- TASK DATA -

══════════

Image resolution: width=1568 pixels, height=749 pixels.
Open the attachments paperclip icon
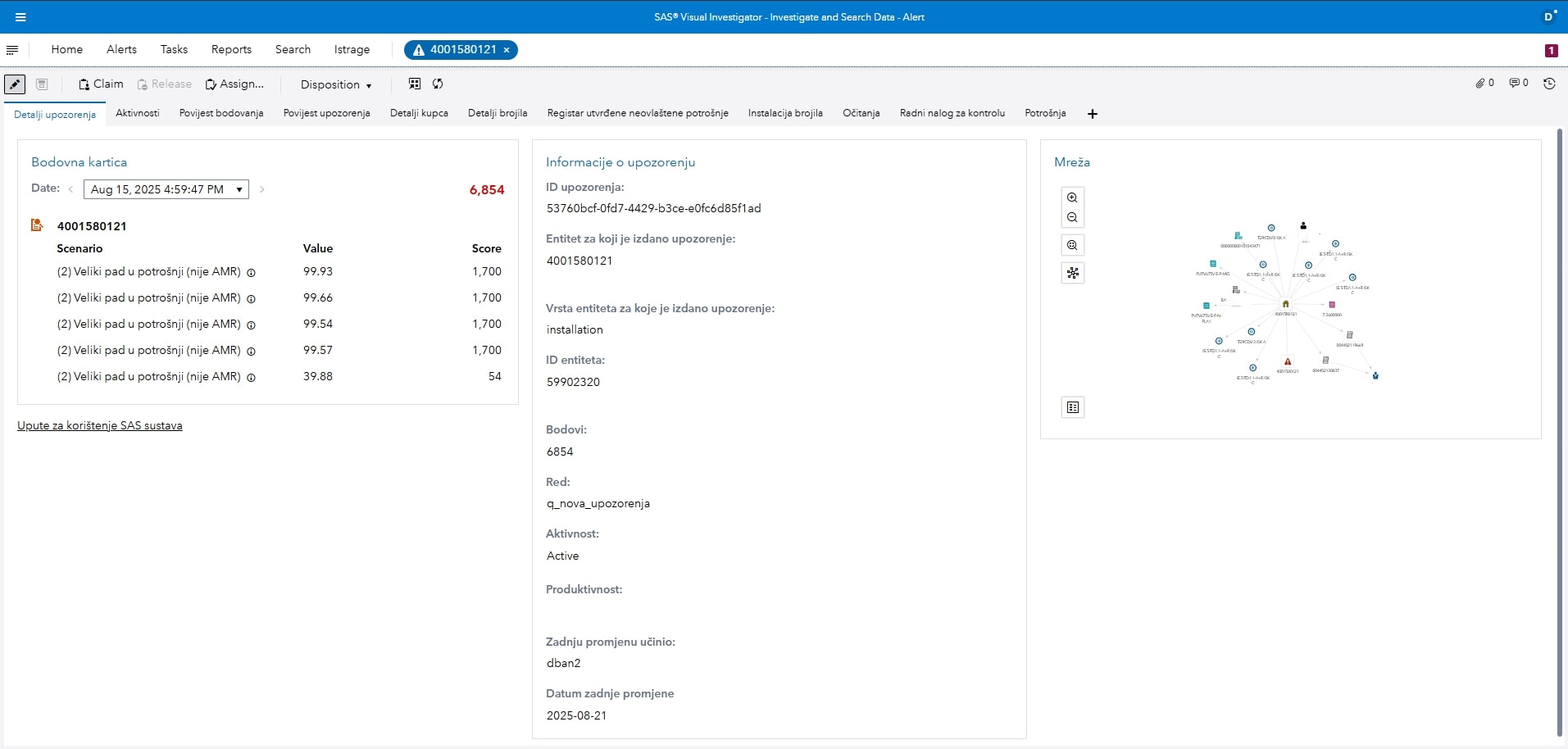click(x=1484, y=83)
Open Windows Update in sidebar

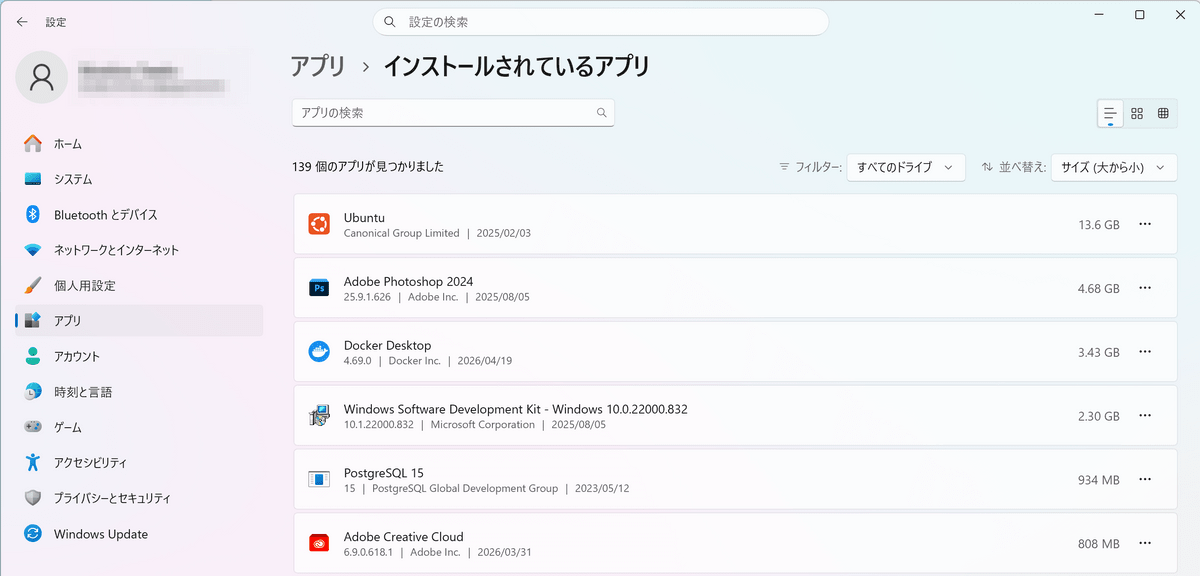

══════════

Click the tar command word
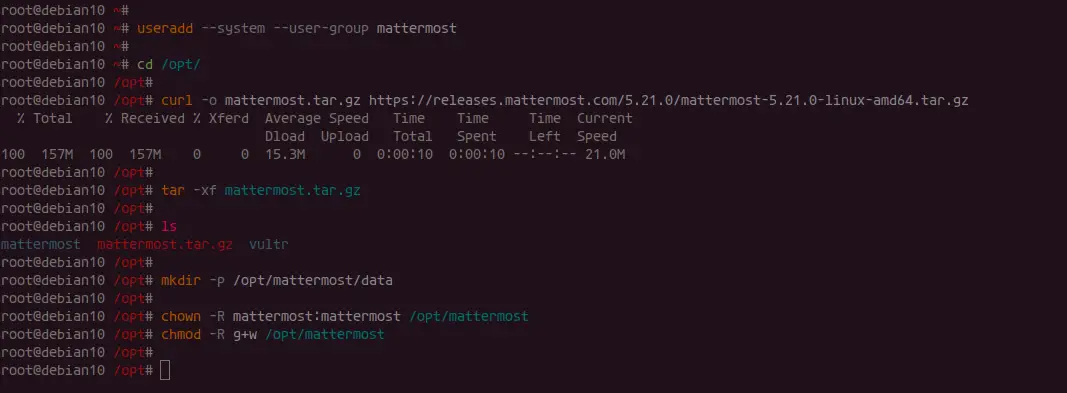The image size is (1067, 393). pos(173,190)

══════════

- ABOUT THIS EXERCISE -
Output exactly, and only, the lines of the entries above from the one with "Image resolution: width=1568" up to and including the one with "Open Windows Update in sidebar"; pictures are to be left out.

- ANSWER SECTION -
Image resolution: width=1568 pixels, height=749 pixels.
Open the attachments paperclip icon
click(x=1484, y=83)
Open Windows Update in sidebar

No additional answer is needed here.